Qui di seguito troverete alcune notizie interessanti riguardanti il nostro prodotto principe la “Focaccia col formaggio di Recco®”.
Alcuni cenni bibliografici relativi ad una preparazione alimentare riconducibile all’attuale “Focaccia col formaggio di Recco” risalgono già al tempo degli antichi Romani e, precisamente ad un’opera di Catone, il “De Re Rustica” (cap.78) del 160 a.c.. L’autore riporta che “scribilitam sic facito, Im baltheo tracta ex caseo, ad eudem modum facito, uit placentam sine melle”.
Anche Marziale descrive la stessa preparazione (lib. III epigr.18): “circumlata diu mensis scribilita secundis, urebat niveo saeva calore manus”.
In entrambi i casi si fa riferimento alla scribilitam, una focaccia simile alla placenta preparata con un impasto a base di farina di segale, acqua e olio ma senza miele. Insomma "mica cotiche"...come dicono ad Oxford! Su questa specialità non si scherza cari internauti...
L’ipotesi che la focaccia descritta dai due autori romani sia l’attuale “Focaccia col formaggio di Recco” è confermata dalla consuetudine, tuttora diffusa, di chiamarla in dialetto scribilta, dal latino scribilita.
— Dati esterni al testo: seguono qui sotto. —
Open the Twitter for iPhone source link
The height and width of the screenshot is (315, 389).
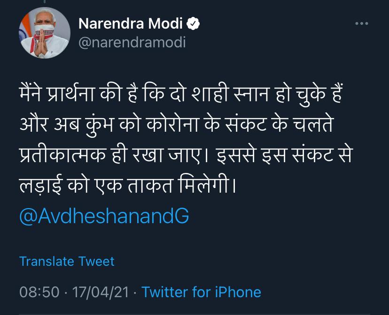point(201,292)
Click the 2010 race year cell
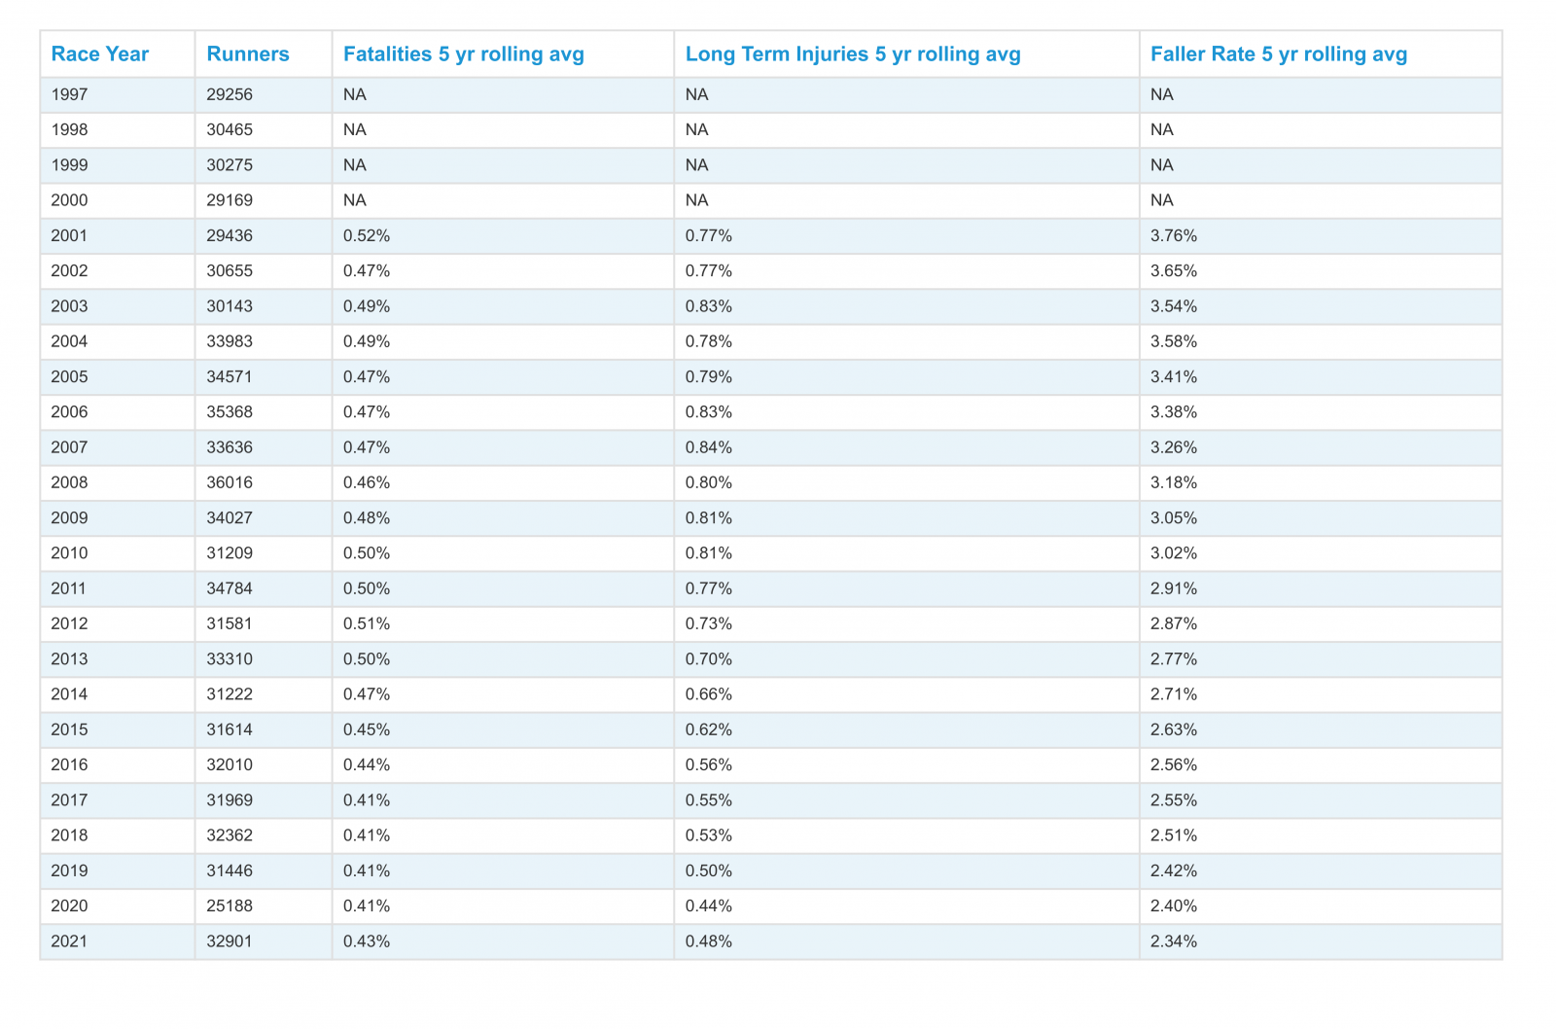 point(69,553)
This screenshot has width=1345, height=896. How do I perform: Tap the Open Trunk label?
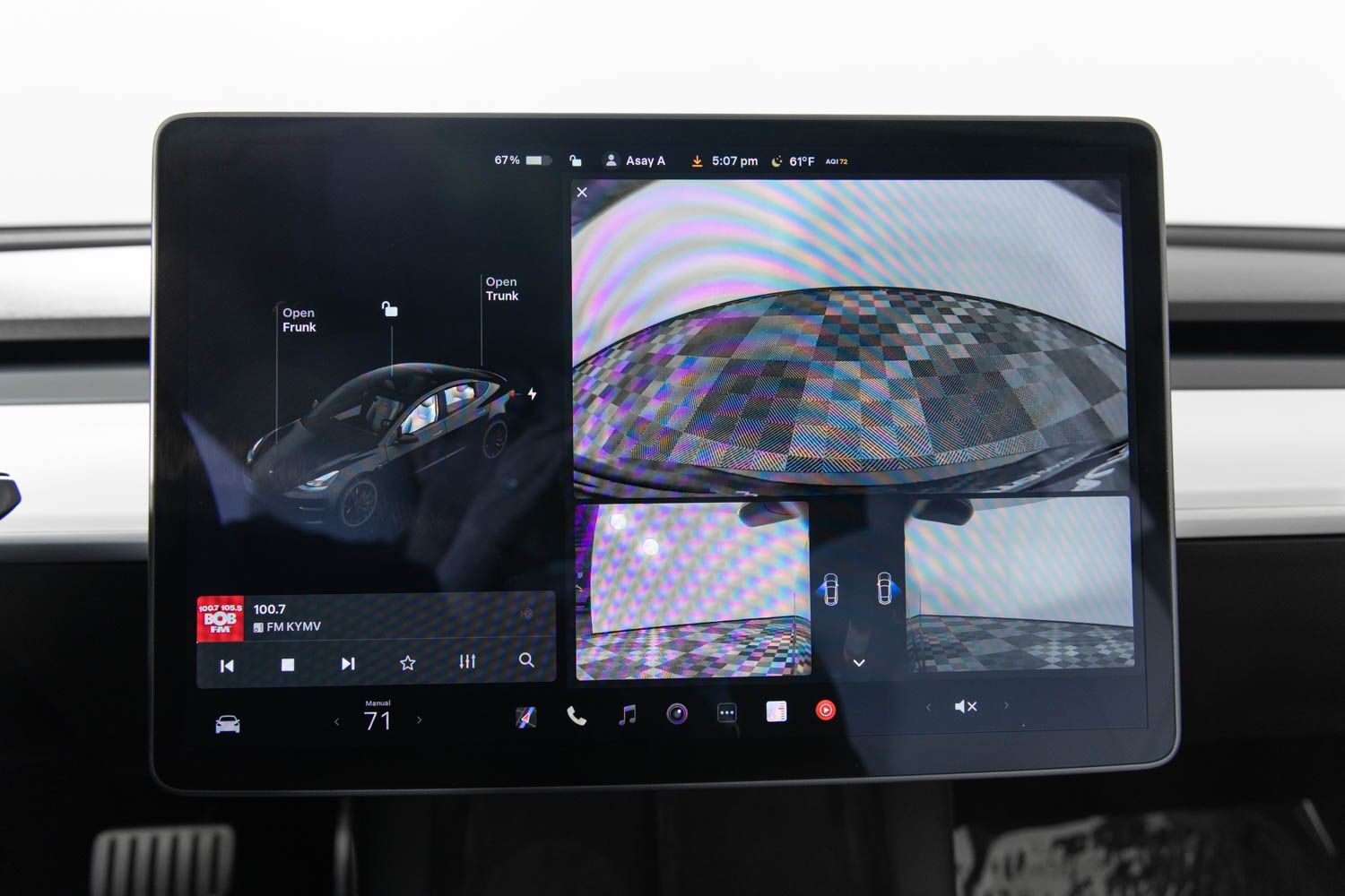click(501, 289)
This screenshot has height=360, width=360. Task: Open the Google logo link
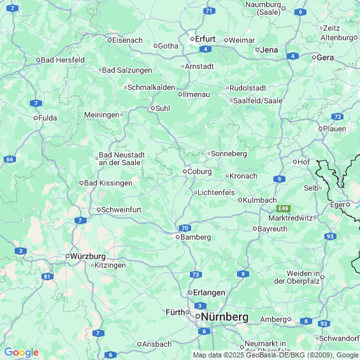(x=22, y=352)
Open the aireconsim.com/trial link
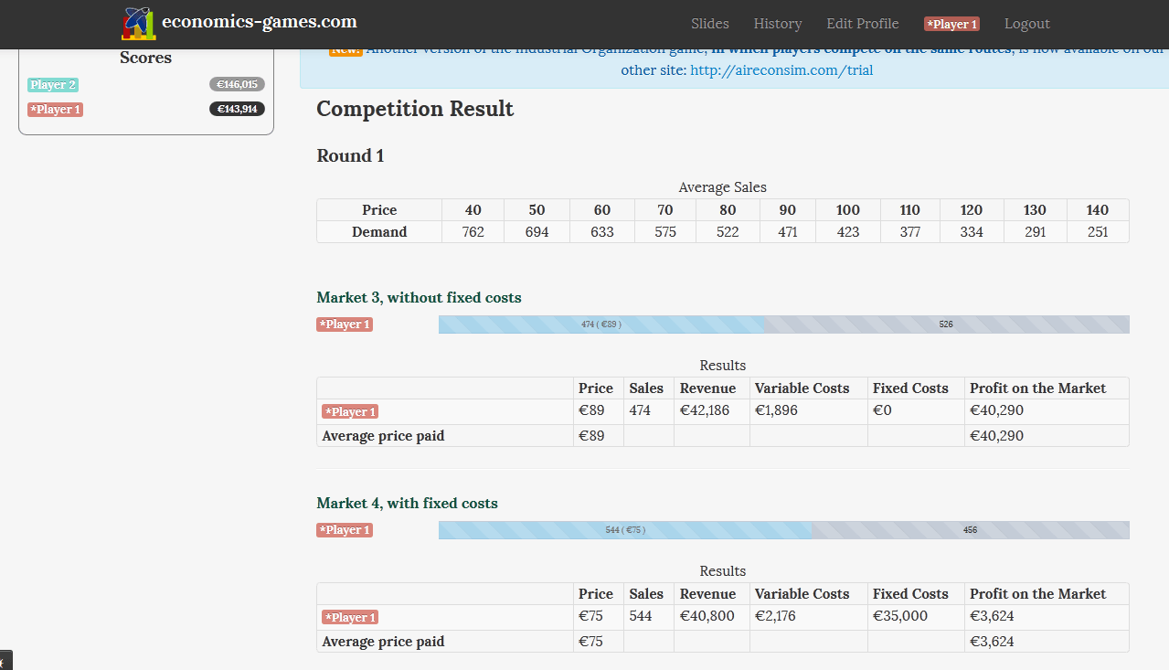 click(781, 69)
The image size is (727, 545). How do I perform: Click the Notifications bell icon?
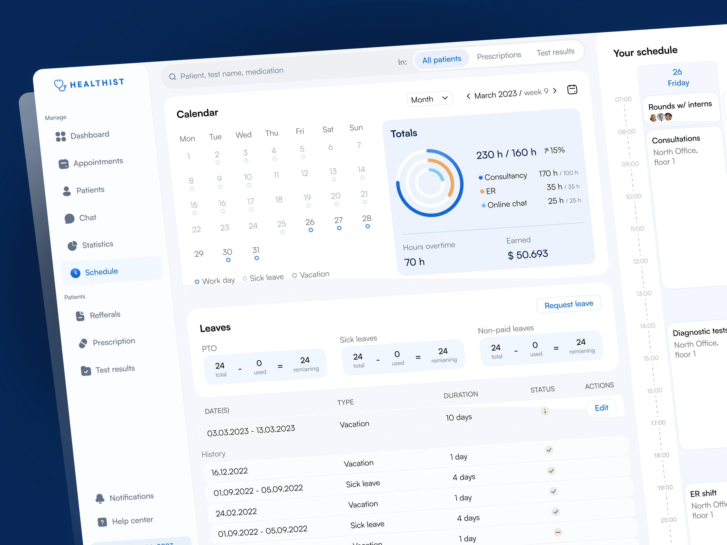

Secondo gli storici della gastronomia, le origini della focaccia risalgono al tempo delle invasioni saracene, quando la popolazione genovese, per scappare dall’invasore, si rifugiava in montagna: il formaggio, la farina ed un poco di olio erano gli ingredienti disponibili in maggiori quantità e sui quali si basava la preparazione dei cibi consumati nell’alimentazione quotidiana (A.Molinari Pradelli, “La cucina ligure”, 2003).
Nel 1875 ritroviamo riferimenti al prodotto, con il nome scribilta, nel fondamentale testo “Vita priva dei genovesi” di L.T. Belgrano, storico e scrittore locale. In nota l’autore cita la focaccia col formaggio come un prodotto di antiche origini, probabilmente risalente al tempo degli antichi romani, antesignano di altre tipologie di focacce tipiche dell’area.
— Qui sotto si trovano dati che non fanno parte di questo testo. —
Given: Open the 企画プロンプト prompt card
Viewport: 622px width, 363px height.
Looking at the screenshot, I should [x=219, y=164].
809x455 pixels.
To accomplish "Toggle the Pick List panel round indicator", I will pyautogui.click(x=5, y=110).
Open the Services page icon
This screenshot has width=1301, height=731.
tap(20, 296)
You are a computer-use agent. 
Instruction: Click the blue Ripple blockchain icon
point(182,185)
In tempi relativamente recenti (prima metà del 1900) il prodotto si afferma con successo grazie all’azione di un gruppo di ristoratori locali, tutt’oggi attivi nella produzione della focaccia. A loro va il merito di aver diffuso il consumo della focaccia poiché in precedenza questa veniva preparata unicamente nella festa di Ognissanti (in quel periodo il bestiame veniva alimentato in parte con foraggio fresco in parte con foraggio essiccato proveniente dalla valle, e questo connubio conferiva un sapore leggermente acidulo al latte ed ai formaggi derivati, rendendoli particolarmente idonei per la farcitura di focacce).
Altro legame culturale è confermato dalla presenza di una buona dose di manualità delle operazioni, ad esempio nella lavorazione dell’impasto.
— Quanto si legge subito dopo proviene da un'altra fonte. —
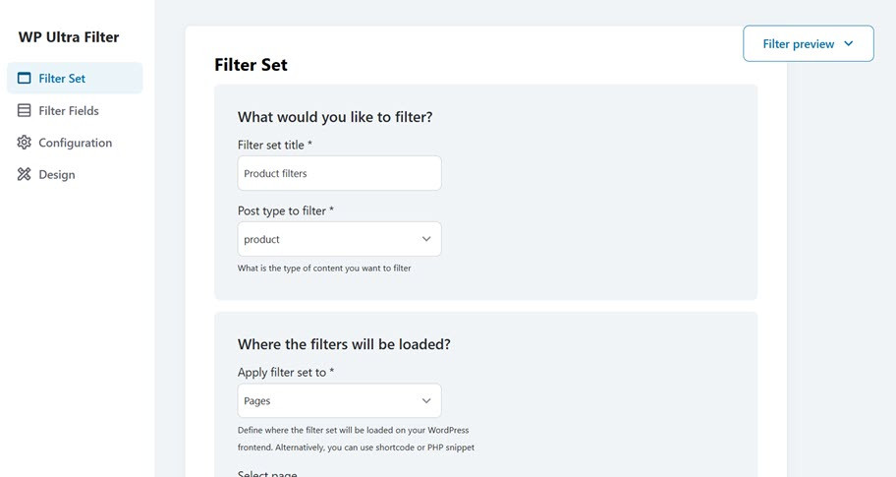The width and height of the screenshot is (896, 477).
Task: Click the Filter Set window icon
Action: coord(25,79)
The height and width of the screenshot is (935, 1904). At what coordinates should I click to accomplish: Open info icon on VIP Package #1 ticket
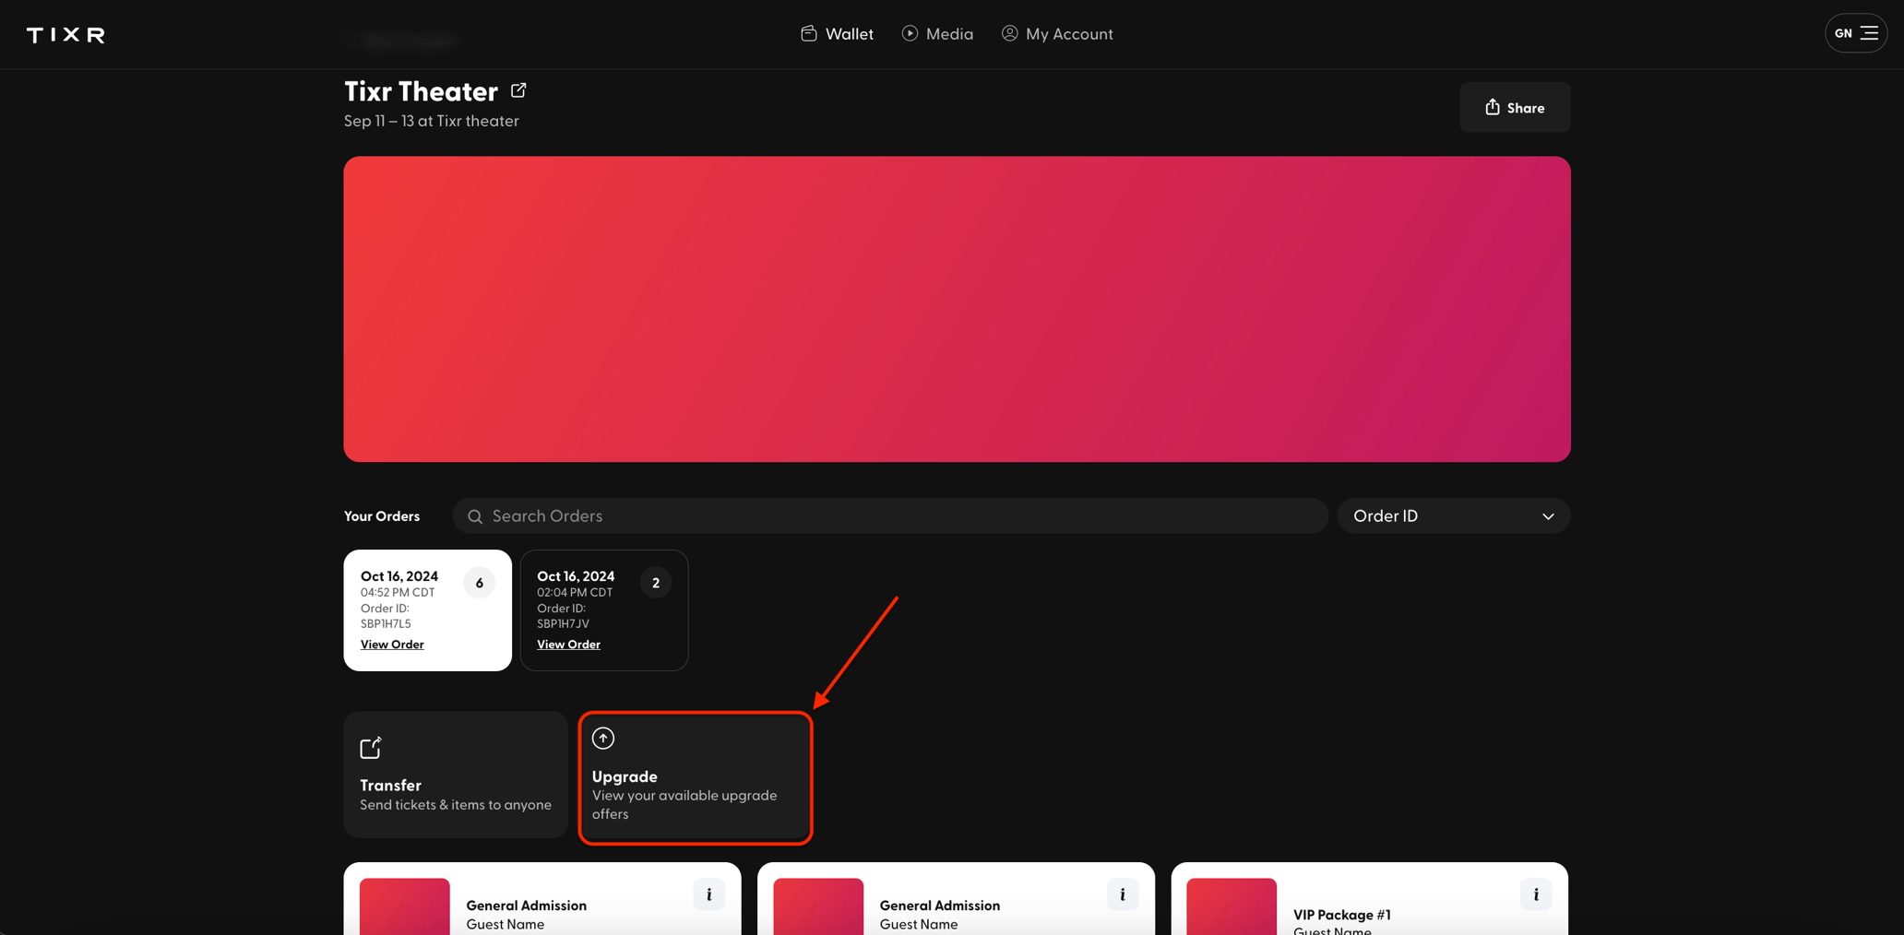(1535, 894)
La sfoglia della focaccia viene tutt’oggi stesa esclusivamente a mano attraverso una tecnica particolare che si tramanda oralmente da generazione in generazione, difficilmente codificabile o trasferibile se non si risiede nel territorio di origine.
Infine il legame culturale è dimostrato dalla presenza di manifestazioni storiche che da più anni sono interamente dedicate al prodotto. Tra queste si segnala la “Sagra della focaccia” che, dal 1955, nell’ultima settimana del mese di maggio, è la più importante occasione per celebrare e degustare la “Focaccia col formaggio di Recco”.
Ora che ne sapete di più, siamo sicuri che riuscirete ad apprezzare ancor di più l'amore con cui ancora oggi prepariamo questo piatto a Recco!
Nella photo gallery potrete inoltre sfogliare molte foto che hanno visto la focaccia col formaggio di Recco protagonista in molti eventi.
L' "Autentica Focaccia col formaggio di Recco®" è un piatto capolavoro (la foto lo dimostra!)... semplice, ma ricco di una tradizione che si tramanda da secoli. La Focaccia col formaggio è un piatto che ha il potere di cambiare il clima in tavola, elargendo, con la sua fragranza, allegria...........provare per credere!